## Aufgabe 1
Wie viele Bewerbungen hat Anna Mayer-Langdorf laut dem Text über die Frage nach dem Kinderwunsch im Bewerbungsgespräch geschrieben?
## Aufgabe 2
Setze den Text über die Frage nach dem Kinderwunsch im Bewerbungsgespräch nach seinem letzten Satz fort.

## Vorliegender Text
Die Frage nach dem Kinderwunsch ist im Job verboten - und trotzdem müssen sie Frauen oft beantworten.


Wien. "Ich hätte schon seit einem Jahr arbeiten können. Das ärgert mich dermaßen!", sagt Anna Mayer-Langdorf (Name von der Redaktion geändert, Anm.) "Ich habe an die 140 Bewerbungen geschrieben." Fast jedes Mal sei sie zum Bewerbungsgespräch eingeladen worden. Und oft bekam sie die Frage gestellt, ob sie Kinder haben möchte. "Ich habe nicht gelogen und gesagt, dass ich Kinder nicht jetzt plane, aber langfristig schon. Ich wollte ehrlich und offen auftreten." Dann kam eine Absage nach der anderen.

Dass sie noch immer auf Jobsuche ist, führt Mayer-Langdorf auf den Umstand zurück, dass sie verheiratet und im gebärfähigen Alter ist. Für viele Arbeitnehmer ist das nach wie vor eine Horrorvorstellung. Dabei bringt sie alle notwendigen Qualifikationen mit. Die 32-Jährige hat eine abgeschlossene Ausbildung als Großhandelskauffrau, zehn Jahre Berufserfahrung und war durchgehend beschäftigt, mehrere Jahre beim gleichen Dienstgeber. "Mit Anfang 20 war die Jobsuche überhaupt kein Problem."

30, liiert, kinderlos - das sind nicht die besten Voraussetzungen bei der Jobsuche. Der Grund: Die potenzielle Bewerberin ist im gebärfähigen Alter und könnte schwanger werden oder schon schwanger sein. Deshalb blitzen viele junge, durchaus hochqualifizierte Frauen bei der Jobsuche ab. "Sie haben mir nie schriftlich gesagt, dass ich den Job nicht bekomme, weil ich schwanger werden könnte. Wenn ich aber am Telefon nachgefragt habe, hieß es manchmal: Sie haben halt noch keine Kinder, sind aber im besten Alter", erzählt sie.

## Vorliegende Angaben
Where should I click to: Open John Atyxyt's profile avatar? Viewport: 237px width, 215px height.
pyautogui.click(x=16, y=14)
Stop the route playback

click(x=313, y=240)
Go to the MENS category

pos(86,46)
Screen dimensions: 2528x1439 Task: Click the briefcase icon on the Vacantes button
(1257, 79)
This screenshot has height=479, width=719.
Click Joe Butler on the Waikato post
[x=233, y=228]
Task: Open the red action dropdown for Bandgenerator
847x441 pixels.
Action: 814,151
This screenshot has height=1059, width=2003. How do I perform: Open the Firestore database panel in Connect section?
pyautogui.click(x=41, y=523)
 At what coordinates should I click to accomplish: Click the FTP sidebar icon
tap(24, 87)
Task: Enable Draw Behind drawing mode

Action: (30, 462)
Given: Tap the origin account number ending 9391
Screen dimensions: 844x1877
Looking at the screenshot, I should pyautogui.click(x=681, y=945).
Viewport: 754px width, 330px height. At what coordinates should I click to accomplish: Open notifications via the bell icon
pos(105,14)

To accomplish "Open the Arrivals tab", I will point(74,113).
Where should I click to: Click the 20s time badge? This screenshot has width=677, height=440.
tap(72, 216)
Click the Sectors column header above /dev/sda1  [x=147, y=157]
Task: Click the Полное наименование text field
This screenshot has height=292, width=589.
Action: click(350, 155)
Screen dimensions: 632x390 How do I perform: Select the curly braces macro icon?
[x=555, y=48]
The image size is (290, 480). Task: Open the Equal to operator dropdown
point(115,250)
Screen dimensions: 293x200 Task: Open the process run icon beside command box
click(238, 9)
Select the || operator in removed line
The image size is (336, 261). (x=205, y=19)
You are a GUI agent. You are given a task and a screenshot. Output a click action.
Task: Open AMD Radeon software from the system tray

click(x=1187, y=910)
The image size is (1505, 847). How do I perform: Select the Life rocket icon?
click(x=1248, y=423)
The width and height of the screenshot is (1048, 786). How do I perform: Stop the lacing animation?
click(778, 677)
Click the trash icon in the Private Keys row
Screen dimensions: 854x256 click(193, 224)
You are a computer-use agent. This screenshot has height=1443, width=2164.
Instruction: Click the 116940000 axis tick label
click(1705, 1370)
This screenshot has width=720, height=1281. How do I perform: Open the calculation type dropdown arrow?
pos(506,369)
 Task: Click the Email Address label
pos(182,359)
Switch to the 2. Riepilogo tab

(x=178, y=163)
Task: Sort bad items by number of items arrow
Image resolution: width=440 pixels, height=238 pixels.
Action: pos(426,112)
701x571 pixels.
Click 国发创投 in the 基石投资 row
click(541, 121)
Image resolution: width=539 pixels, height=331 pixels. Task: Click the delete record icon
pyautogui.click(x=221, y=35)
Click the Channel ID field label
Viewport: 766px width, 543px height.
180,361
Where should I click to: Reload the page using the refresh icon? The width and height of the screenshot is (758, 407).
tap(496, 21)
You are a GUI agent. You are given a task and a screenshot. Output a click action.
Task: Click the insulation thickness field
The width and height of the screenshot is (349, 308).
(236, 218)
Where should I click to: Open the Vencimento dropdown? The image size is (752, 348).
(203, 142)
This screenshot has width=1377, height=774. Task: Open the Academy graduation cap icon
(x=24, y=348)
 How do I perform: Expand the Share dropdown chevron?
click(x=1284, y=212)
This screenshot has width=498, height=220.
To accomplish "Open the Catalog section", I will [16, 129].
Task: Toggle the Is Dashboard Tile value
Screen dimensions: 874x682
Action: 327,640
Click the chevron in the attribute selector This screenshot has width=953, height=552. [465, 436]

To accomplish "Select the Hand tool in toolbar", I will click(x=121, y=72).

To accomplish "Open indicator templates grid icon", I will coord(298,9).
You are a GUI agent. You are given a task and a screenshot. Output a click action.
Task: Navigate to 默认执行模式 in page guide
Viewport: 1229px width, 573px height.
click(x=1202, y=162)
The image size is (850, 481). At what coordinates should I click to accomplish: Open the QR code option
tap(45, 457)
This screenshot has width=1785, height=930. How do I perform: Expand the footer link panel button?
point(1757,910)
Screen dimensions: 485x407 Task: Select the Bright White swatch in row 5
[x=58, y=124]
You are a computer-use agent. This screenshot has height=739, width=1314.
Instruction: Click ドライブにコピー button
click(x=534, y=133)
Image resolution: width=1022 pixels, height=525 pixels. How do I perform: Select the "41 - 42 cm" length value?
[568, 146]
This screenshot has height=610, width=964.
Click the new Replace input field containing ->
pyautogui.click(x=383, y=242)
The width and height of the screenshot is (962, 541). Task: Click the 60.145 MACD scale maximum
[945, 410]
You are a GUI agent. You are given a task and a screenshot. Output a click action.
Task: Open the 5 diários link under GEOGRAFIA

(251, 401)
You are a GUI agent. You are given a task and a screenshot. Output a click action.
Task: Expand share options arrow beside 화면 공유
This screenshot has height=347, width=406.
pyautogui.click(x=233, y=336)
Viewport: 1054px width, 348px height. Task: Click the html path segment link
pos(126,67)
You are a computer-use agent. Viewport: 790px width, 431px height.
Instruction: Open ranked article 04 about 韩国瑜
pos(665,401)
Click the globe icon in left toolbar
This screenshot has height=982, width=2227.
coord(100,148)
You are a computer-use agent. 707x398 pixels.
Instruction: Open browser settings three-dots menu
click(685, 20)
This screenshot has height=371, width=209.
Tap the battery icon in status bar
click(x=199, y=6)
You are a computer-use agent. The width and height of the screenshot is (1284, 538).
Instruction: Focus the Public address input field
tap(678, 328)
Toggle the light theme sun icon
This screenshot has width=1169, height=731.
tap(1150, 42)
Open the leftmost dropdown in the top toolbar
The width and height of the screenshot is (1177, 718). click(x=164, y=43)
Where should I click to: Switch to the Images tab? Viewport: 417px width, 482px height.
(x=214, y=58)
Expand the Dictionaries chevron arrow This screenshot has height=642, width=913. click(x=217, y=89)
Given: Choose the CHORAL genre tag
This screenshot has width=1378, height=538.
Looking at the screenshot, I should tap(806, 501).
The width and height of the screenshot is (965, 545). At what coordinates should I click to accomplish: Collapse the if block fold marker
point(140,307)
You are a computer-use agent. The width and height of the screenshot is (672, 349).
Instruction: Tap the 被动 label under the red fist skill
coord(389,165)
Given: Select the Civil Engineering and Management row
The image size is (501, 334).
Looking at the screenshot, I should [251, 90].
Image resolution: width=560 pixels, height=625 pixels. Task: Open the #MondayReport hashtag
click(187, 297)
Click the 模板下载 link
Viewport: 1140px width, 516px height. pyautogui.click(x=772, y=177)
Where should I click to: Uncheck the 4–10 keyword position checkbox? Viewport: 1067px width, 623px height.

## Ergebnis 1
An die 140 Bewerbungen.

## Ergebnis 2
Lügen für den Job

Wie Anna geht es vielen jungen Frauen. "Ich wurde schon direkt und indirekt beim Vorstellungsgespräch nach der Familienplanung gefragt", erzählt eine 33-jährige Juristin. "Ich habe einfach gelogen, dass ich keine Kinder bekommen kann. Sonst hätte ich wohl bis heute keinen Job", sagt sie. Auch eine 28-jährige Werbefachfrau erzählt, dass sie während der Jobsuche immer wieder nach Kindern gefragt wurde.

Gemäß dem Gleichbehandlungsgesetz sind Fragen zur Schwangerschaft oder der Familienplanung ebenso wie Fragen zur sexuellen Orientierung oder zum Gesundheitszustand in Vorstellungsgesprächen verboten. "Dieses Thema ist uns durchaus bekannt. Frauen melden sich immer wieder bei uns und berichten, dass sie danach gefragt wurden und dann den Job nicht bekommen haben", sagt Bianca Schrittwieser von der Abteilung Frauen und Familie in der Arbeiterkammer Wien. "Das sind unzulässige Fragen, und man muss hier nicht wahrheitsgemäß antworten", sagt sie. Sie rät sogar Frauen, die Frage nach dem Kinderwunsch eher zu verneinen, wenn diese gestellt wird.

Theoretisch können sich Frauen rechtlich zur Wehr setzten, wenn sie wegen einer Schwangerschaft oder der Möglichkeit, schwanger zu werden, den Job nicht bekommen. Wenn eine Bewerberin den Job nur deswegen nicht bekommt, hat diese Anspruch auf zwei Monatsgehälter Schadenersatz. Und auch, wenn sie den Job auch so nicht bekommen hätte, das Thema ihr aber negativ angelastet wurde, stehen ihr 500 Euro Schadenersatz zu. Praktisch passiert das aber nur sehr selten. "Es ist schwierig, diese Art der Diskriminierung nachzuweisen", sagt Schrittwieser. Arbeitgeber wissen, dass sie Bewerberinnen nicht nach deren Kinderwunsch fragen dürfen, und geben das auch nicht als Grund in einer schriftlichen Absage an. Meist kommt keine Antwort, selten kommt mündlich eine Begründung. Und dann steht Aussage gegen Aussage.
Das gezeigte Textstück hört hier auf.